_DO THIS_
Count the lines of the listing below that contain the word "resolution", and reply with the number alone.

_DATA TO PROCESS_
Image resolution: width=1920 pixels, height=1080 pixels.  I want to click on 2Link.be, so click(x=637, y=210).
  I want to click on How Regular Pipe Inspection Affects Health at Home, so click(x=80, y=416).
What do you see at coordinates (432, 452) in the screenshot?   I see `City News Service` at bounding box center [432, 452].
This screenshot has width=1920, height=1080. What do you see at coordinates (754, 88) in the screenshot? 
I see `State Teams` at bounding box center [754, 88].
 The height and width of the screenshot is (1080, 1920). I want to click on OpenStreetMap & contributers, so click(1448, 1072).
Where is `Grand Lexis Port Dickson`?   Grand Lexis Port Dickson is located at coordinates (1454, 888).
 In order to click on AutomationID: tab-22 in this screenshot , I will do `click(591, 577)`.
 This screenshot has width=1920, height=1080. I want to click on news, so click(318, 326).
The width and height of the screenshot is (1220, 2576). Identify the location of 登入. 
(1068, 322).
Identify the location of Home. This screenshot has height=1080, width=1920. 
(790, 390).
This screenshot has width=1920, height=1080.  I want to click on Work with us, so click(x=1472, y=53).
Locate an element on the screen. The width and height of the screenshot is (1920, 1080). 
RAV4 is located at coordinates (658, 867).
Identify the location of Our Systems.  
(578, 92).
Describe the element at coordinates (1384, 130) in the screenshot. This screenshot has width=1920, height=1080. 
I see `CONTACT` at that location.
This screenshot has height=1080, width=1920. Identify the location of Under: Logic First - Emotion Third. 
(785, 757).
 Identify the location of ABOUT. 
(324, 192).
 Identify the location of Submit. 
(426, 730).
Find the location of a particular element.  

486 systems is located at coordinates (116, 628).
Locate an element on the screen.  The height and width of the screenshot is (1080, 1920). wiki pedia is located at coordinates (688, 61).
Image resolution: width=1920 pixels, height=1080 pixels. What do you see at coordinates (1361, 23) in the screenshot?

_ANSWER IN FULL_
2